Angry Robot

The Format War

There was, of course, the articles about the $150-million payout to Viacom and Viacom’s subsequent switch to HD-DVD exclusive. Then there was a little bit of lash back when Fox reaffirmed that it and MGM’s titles (which are distributed by Fox) will be Blu-Ray exclusive. My theory is that the HD-DVD people knew the Fox announcement was coming and tried to pre-empt it, but I have nothing to base this on.

We know that Blu-Ray is outselling HD-DVD two (or is it three?) to one. So any ‘victories’ for HD-DVD seem like needless prolongation of a war that has already been decided.
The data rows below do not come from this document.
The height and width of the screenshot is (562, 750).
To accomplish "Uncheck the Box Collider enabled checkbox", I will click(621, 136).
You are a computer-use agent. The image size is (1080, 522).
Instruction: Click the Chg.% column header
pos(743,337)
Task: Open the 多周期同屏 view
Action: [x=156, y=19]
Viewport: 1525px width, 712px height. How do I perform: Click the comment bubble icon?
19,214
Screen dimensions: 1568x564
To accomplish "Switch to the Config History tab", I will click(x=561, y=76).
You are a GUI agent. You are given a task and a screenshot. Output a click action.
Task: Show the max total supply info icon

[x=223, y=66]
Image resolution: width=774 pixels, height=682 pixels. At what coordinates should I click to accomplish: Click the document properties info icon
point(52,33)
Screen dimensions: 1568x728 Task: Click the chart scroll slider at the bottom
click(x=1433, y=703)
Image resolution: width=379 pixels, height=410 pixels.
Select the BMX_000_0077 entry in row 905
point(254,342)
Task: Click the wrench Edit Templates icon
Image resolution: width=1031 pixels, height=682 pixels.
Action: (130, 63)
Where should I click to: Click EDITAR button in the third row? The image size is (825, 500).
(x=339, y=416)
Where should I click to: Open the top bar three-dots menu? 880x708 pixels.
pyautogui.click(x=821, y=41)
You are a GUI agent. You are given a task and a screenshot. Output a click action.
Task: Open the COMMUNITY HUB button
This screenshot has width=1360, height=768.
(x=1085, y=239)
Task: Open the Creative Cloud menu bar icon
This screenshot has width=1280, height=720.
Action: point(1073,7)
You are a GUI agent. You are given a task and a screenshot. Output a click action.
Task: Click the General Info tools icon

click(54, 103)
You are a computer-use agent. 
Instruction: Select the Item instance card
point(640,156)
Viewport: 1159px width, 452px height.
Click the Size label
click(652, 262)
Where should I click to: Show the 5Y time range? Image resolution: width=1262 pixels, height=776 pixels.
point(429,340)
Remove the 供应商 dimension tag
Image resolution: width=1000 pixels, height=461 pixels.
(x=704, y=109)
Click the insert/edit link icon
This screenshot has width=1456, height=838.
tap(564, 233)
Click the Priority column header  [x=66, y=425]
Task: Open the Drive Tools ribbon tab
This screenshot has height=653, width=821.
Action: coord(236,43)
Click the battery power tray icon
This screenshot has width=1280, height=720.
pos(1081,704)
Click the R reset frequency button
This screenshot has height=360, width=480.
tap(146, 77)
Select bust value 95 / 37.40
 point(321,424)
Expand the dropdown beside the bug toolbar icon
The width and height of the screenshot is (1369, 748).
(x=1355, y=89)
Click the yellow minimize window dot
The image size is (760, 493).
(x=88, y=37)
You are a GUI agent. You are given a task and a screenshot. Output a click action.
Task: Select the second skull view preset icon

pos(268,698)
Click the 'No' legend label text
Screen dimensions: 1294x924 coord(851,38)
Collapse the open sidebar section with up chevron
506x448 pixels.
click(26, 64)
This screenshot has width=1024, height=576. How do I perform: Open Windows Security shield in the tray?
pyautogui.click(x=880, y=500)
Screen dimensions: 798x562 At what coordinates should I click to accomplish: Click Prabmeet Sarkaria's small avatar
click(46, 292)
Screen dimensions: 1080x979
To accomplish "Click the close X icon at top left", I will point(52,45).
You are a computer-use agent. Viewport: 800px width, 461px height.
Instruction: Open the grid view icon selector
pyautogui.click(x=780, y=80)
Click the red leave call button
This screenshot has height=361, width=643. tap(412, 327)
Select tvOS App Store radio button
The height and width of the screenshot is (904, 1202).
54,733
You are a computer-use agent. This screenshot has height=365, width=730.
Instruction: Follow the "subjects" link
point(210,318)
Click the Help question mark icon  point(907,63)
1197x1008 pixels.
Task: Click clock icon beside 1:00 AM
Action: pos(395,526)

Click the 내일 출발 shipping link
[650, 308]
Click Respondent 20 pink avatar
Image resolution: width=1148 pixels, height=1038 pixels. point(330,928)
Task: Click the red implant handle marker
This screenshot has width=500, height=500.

That said, I was discussing with a friend the other day whether the war itself is irrelevant and perhaps downloads will win the day. It’s safe to say that downloads will eventually win, it’s a question of when. The interested parties are waging their own war: that of network neutrality. Those who control the pipes can effectively destroy any download business if they so choose with bit caps and bit throttling. Their current plan offerings, at least in Canada, do not really allow for large-scale downloading, say of hours of HD-quality video a night. Bell will rent you a fibre-optic connection for $75 a month, but that comes with a 30 GB bit cap, above which you are charged by the gig. You could get into surcharge territory after six hours of continuous downloading. So a carrier victory in the network war could substantially delay the obsoleting of physical media, at least long enough for us to actually have to pay attention to the tiresome Blu-Ray vs. HD-DVD flareout, which sucks.